That 500 ton all at once dump of gold paper certificates and other games the other day, just made life all the better. While the masses can not see how stupid it all is in the long term. Countries like Russia and China, who plan on being around longer than next week. Just smile big time at the dropping gold price…

Soros, Goldman Sachs, The New York Times and plenty of other good patriotic only to money idiots, proclaimed that gold was not worth wiping your butt with. Gold is so past foretime that if you see some gold laying around, toss it in the trash. We have no use for that substance anymore. That is why paper certificates are being used to try to destroy real gold. It will not happen in the long run and will only make the results worse in the end, as it does every time they do this stuff…

Another behind the scene happening is the fact that Russia and China (BRICS) are trying to start a bank. The west is trying to punish the new kids on the block, but all it will do is allow more gold to be bought by Russia and China. Russia and China expect this and know all the games that will be played…

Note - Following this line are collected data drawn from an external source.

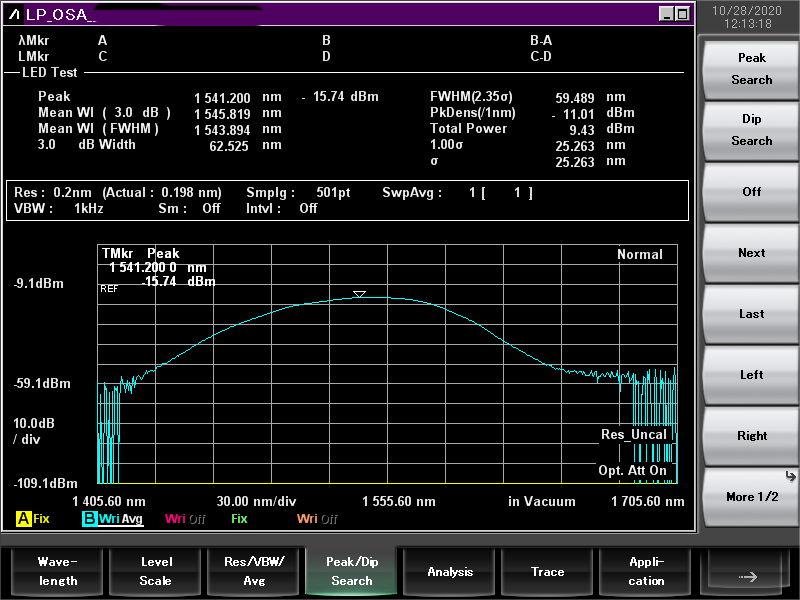Open the Application menu

(x=646, y=572)
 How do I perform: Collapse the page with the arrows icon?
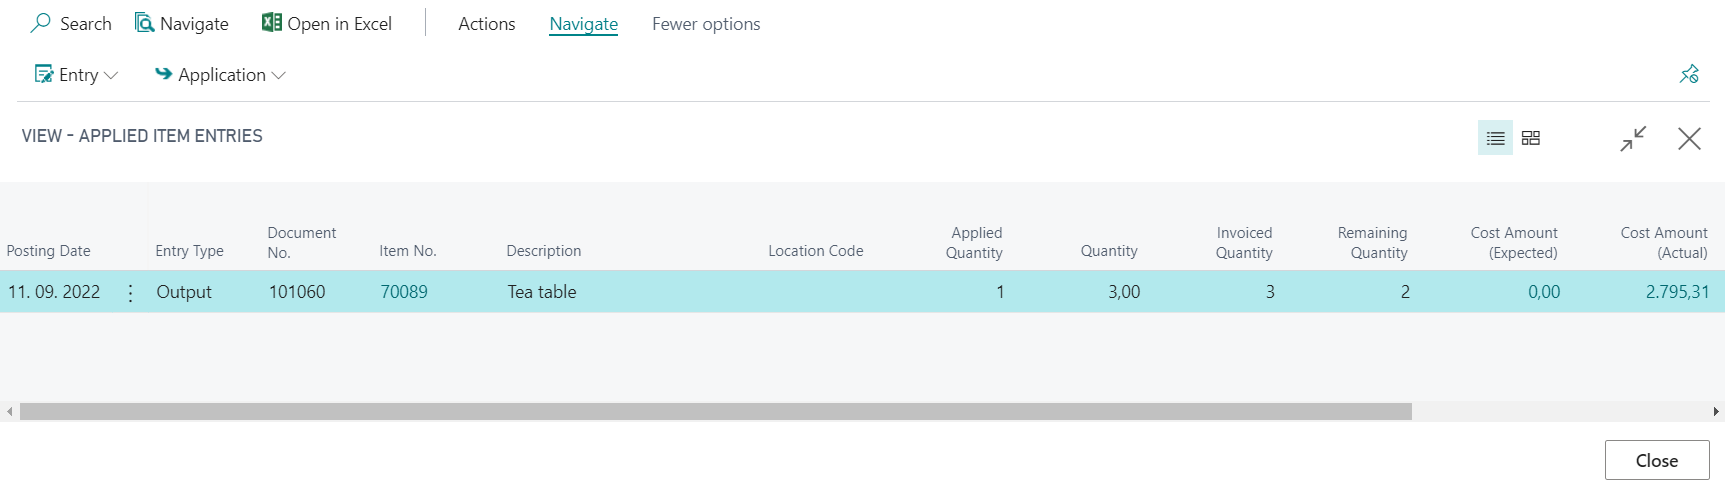(x=1633, y=139)
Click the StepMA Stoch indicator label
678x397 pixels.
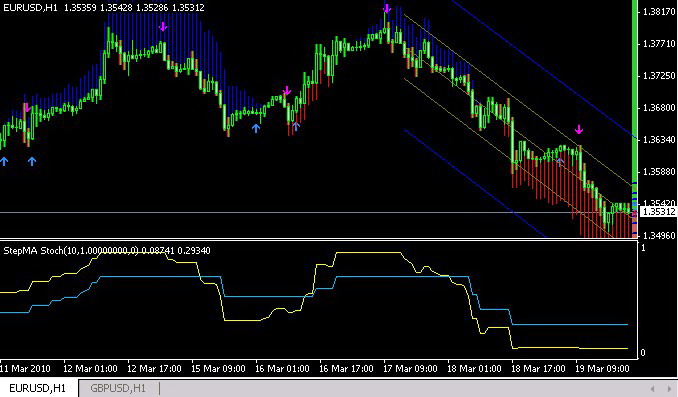click(107, 250)

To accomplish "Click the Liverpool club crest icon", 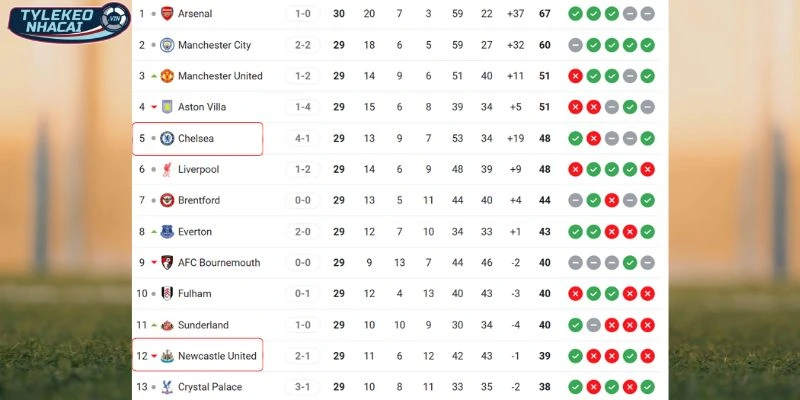I will click(x=167, y=170).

China and Russia are ecstatic and the farther it goes down the better, because that is less they have to pay as they continue at a furious pace, buying all the Western gold. They have very long terms in sight and are not worried about next week, next month or even next year when it comes to gold. They are planning for the future and now the can buy more gold at a cheaper price…

The gold that is in question (500 tons of gold) is all paper gold certificates and was all bought and sold by the same facility. That makes it a crooked deal if you or I did it, but hey! We are peons…

golddumpJust remember that Russia and China will buy all that gold with worthless USA dollars and smile all the way to the vault as they exchange that funny money paper dollars for real gold. Both countries have lots of dollars to use up. No Russian and China do not deal with paper certificate gold, they deal with real gold, in your hand heavy solid gold…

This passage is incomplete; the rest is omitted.